For the first time since April 2021, wages for American workers have started rising in real dollar terms on a year-over-year basis, thanks in large part to the decline in inflation.
“With inflation finally cooling, workers’ wages are now rising faster than prices,” The Washington Post’s Jeff Stein wrote Thursday. “For most of Biden’s administration, inflation rose faster than earnings, meaning most Americans were getting poorer even as the economy grew and unemployment fell.”
The positive trend, which is only two months old at this point, could have something to do with the recent improvement in consumer sentiment, which showed significant improvement in July in a widely cited University of Michigan survey. Although it’s too soon to say for sure, the better consumer mood could show up in attitudes toward President Joe Biden, whose efforts to sell “Bidenomics” to American voters haven’t yet translated to stronger poll numbers.
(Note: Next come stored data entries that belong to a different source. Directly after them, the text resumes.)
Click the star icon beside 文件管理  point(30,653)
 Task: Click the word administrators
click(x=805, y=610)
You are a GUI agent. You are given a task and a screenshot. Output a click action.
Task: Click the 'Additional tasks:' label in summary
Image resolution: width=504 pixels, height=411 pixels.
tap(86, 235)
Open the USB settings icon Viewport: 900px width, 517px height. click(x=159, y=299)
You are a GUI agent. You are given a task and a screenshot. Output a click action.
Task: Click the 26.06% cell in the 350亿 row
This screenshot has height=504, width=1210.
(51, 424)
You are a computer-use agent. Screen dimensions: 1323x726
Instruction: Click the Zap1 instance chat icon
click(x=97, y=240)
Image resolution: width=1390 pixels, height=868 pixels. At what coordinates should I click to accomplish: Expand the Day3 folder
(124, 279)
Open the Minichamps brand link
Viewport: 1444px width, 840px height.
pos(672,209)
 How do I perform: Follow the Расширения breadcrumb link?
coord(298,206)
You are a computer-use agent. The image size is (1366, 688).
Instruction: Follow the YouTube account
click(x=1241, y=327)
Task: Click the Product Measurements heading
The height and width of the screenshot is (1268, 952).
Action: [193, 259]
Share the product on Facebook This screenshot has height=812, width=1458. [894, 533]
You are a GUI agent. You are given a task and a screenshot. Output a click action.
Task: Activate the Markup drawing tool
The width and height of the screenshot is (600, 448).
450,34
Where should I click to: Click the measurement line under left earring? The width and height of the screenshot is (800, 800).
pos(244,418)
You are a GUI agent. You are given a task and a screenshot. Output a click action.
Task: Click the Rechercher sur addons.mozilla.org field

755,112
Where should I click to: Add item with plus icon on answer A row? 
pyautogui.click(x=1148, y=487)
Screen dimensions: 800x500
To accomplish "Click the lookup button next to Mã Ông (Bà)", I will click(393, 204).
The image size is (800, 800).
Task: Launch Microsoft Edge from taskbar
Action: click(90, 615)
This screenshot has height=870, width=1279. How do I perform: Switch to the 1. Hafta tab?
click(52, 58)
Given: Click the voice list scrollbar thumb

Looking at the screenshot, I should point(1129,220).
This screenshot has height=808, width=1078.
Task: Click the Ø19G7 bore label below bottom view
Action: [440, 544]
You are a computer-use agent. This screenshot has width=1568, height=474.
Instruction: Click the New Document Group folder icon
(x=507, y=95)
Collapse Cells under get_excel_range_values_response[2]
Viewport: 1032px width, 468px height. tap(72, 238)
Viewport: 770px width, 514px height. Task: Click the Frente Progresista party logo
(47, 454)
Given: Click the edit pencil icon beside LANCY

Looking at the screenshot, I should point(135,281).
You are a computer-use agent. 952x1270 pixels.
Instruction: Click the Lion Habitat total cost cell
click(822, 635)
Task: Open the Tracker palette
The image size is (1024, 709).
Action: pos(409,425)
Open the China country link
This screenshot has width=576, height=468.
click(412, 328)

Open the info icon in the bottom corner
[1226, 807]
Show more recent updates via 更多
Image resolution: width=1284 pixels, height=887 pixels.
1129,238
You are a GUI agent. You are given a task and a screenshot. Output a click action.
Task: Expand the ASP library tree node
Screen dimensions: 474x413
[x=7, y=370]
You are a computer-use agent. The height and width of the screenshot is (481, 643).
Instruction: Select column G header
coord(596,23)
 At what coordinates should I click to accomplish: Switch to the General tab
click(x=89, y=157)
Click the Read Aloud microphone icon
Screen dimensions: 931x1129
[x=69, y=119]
Biden on Thursday again highlighted the economic progress made over the last year. “The U.S. has the lowest inflation rate of any major economy in the world — the so-called G7. It’s less than two thirds of what it was a year ago — down from 9% to 3% — and going to go down lower,” he said in a speech at the Philadelphia Shipyard. “At the same time, pay for low-wage workers has gone up at a faster pace in over two decades. Wages are growing faster than inflation. That means a lot of working folks are beginning to be able to have just a little bit of breathing room.”
As wages “start to make up for the huge amount of ground that was lost, I would expect people to be more optimistic about the economy,” former Obama administration economist Jason Furman told Stein. “If this holds up, it would be helpful to the president politically.”